Exclusive facial porokeratosis is rare (Table I), although 15% of patients with disseminated superficial actinic porokeratosis have facial lesions. A published report has described 15 cases of solar facial porokeratosis presenting as scaly papules on the nose and adjacent perinasal areas induced and exacerbated by sunlight exposure.5 Of the 15 cases, 12 were women, leading the researchers to characterize the disease as one of young women.
|Citation||No. of Cases||Comments|
|Sharquie and Al-Baqhdady, 20035||15||12 women, 3 men|
|Rahbari et al, 19951||2||Destructive|
|Nabai and Mehregan, 19792||2||Nondestructive|
|Mehregan et al, 19803||7||Nondestructive|
Treatments for porokeratosis advocated with variable success rates include keratolytics, cryotherapy, carbon dioxide laser, oral retinoids, and excision.

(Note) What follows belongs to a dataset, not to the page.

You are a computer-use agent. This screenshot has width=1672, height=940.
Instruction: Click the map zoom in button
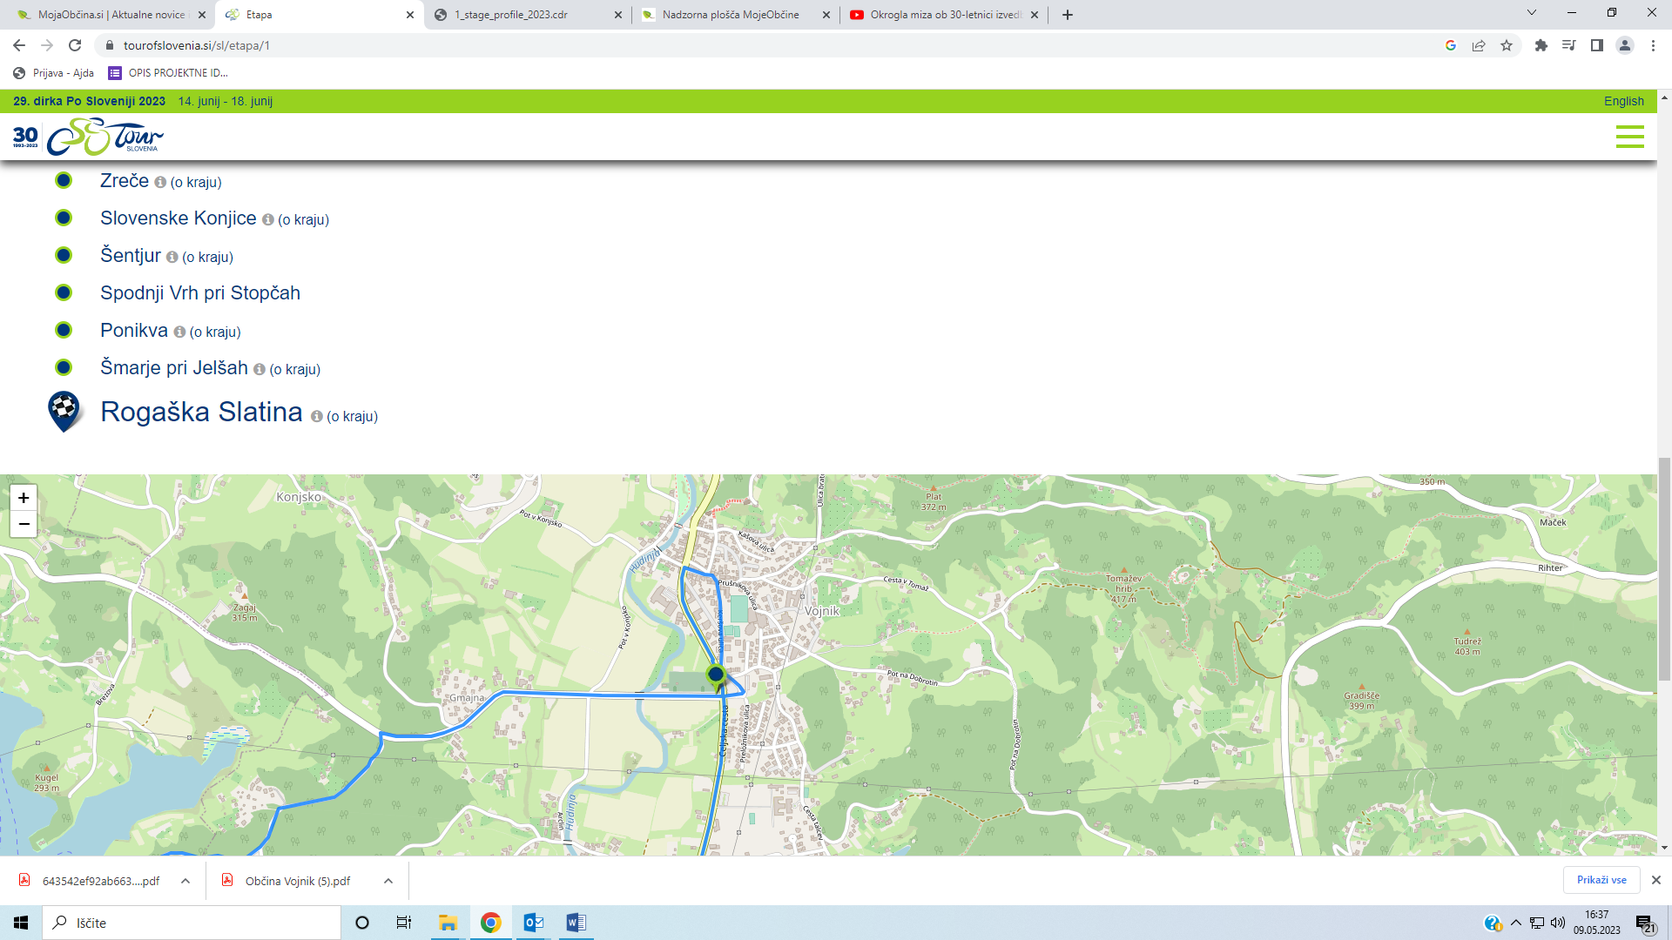(x=24, y=498)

Two patients have been described with unusual extensive destructive porokeratosis lesions on the face, which partially responded to oral etretinate, topical 5-flourouracil, and topical steroids.1 Seven other patients with nondestructive facial lesions responded poorly to therapy.3 Our patient has had a trial of cryotherapy with moderate improvement of facial lesions.
Some researchers6 have suggested that porokeratosis forms as a result of a mutant clone of epidermal cells occurring and expanding peripherally from the base of the parakeratotic column. Inhibitory forces exerted by a classical immune mechanism may contain this mutant clone and prevent macroscopic lesions from developing. Immunosuppressive therapy can give rise to porokeratosis, although in our case there was no evidence of immunodeficiency. Cases have been reported of facial porokeratosis developing after a candidal skin infection.7
Squamous cell carcinoma, Bowens disease, and basal cell carcinomas have been reported to originate from solitary and multiple lesions of porokeratosis.8 Malignant transformation has been described in all types of pororkeratosis but is most common in linear porokeratosis and rare in disseminated superficial actinic porokeratosis. Immunosuppressed patients are at higher risk of developing aggressive squamous cell carcinomas from lesions of porokeratosis, as in the case of metastatic squamous cell carcinoma in a renal transplant patient9 and a case of fatal metastatic squamous cell carcinoma arising from porokeratosis in an immunosuppressed patient.10 No evidence of malignancy was found in our patient's biopsy. To date, malignant degeneration has not been reported in any of the published cases of solar facial porokeratosis. Thus far, our patient does not show any clinical evidence of malignancy.